My book is simultaneously aimed at two audiences — general readers and students, basically anyone who is interested in an in-depth understanding of ancient and early medieval India. For both audiences, I think that balance is very important. I would like young students to understand that history is an exciting discipline based on a rigorous analysis and interpretation of sources and logical and creative reasoning. Budding historians should work hard to develop the linguistic or archaeological skills they need to interpret their sources. I also think that young Indian historians should broaden their horizons beyond India to explore the histories of other parts of the world. Historians are bound to look at the past through the eyes of their present, but readers must understand that all hypotheses are not equally valid. They must recognize the difference between historical interpretations that are based on sound analysis and argument, and those that are not. But this cannot happen unless historians clearly explain their methods and debates to non-specialists, especially students. I have tried to do that in my book.
I am aware that these days, a lot of stuff claiming to be history is circulating on the internet; a great deal of it is not sound history. Readers of books and consumers of internet material need to be able to distinguish between history and pseudo-history and propaganda. They should beware of simple stories of heroes and villains. History is complex and our past consists of many different strands. As I have pointed out in my book, Ancient India: Culture of Contradictions, understanding history requires abandoning simplistic stereotypes and preconceived notions; it requires a sensitivity to the nuances and complexities of the subject. I strongly believe that students should resist following any particular ‘line.’ They should resist becoming camp followers of whichever group happens to be powerful or influential at a particular time. They should critique existing views independently and fearlessly, ask new questions, find their own answers, and strike their own path.
5. What would you say has been the most challenging part about writing a textbook on ancient Indian history?
As it is not possible to include everything in a single volume, I had to make judicious choices about what to include and what to leave out. Maintaining a balance while conveying a perspective was very challenging. Another challenging part (and the most enjoyable) was to find ways of igniting interest. You cannot inspire interest if your book is boring. I tried to enliven my book through excerpts from primary sources, visuals, and discussions of new research, especially the research of young scholars. A larger aim of my book is to inspire young people to read and think beyond the book, to get interested in exploring neglected and new areas.
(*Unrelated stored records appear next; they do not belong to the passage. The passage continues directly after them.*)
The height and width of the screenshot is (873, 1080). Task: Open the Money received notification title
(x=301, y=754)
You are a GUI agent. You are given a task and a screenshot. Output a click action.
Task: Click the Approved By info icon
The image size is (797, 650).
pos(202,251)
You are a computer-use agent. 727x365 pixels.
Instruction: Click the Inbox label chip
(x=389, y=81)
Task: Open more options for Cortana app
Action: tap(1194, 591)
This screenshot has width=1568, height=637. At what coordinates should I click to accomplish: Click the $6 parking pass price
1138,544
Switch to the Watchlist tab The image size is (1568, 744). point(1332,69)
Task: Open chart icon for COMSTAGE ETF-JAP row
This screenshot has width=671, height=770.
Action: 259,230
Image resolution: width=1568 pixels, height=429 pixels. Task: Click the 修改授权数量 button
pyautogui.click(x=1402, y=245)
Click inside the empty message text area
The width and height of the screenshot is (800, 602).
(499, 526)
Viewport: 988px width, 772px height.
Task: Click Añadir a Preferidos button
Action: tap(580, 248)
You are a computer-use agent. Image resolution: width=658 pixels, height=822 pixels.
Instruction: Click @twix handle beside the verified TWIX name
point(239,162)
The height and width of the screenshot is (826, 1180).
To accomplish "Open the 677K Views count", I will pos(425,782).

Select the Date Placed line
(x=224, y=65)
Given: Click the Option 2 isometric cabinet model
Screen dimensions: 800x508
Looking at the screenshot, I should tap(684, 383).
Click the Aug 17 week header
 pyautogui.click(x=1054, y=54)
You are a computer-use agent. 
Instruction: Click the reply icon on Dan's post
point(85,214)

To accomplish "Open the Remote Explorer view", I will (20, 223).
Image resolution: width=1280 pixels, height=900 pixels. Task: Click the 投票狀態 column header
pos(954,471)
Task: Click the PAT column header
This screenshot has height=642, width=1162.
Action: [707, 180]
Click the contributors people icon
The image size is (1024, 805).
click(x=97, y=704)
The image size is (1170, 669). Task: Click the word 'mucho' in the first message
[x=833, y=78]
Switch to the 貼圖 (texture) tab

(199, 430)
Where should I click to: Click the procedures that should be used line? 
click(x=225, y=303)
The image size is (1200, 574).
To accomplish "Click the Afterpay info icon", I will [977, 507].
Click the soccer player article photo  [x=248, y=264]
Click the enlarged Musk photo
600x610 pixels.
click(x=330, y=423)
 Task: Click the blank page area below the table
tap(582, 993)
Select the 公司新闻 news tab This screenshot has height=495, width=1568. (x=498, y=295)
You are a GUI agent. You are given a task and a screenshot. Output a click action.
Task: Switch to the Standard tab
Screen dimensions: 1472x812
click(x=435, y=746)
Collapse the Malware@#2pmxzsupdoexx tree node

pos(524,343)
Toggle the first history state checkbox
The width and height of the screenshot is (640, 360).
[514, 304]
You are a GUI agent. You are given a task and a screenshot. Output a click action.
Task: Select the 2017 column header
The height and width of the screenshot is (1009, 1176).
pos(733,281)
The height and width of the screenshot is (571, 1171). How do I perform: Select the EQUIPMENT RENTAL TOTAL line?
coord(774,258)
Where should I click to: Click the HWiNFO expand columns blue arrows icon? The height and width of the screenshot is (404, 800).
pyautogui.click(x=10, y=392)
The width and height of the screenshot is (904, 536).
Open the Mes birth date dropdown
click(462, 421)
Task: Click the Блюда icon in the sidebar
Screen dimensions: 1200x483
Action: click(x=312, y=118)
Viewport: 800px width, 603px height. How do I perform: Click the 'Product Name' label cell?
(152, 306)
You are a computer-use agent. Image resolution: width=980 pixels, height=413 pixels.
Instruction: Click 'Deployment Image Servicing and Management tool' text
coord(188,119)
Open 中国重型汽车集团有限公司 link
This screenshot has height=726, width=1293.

6. Is there any aspect of ancient Indian history that you think is yet to be adequately researched and written about by historians?
There are so many aspects of ancient Indian history that need more research. Archaeology is likely to add substantially to our knowledge about the Indian past. I think we need much more work on the archaeology of the early medieval period. We need much more work on the history of ideas. There are regions of the subcontinent such as the northeast that are very under-represented in history books. Sri Lanka is a small but very important island from the point of view of trade and religious networks. In fact, the history of ancient India has to be seen in larger global context. There are so many different kinds of connections with China, Central Asia, Southeast Asia, Europe and Africa. We haven’t even reached the tip of the iceberg in studying these connections.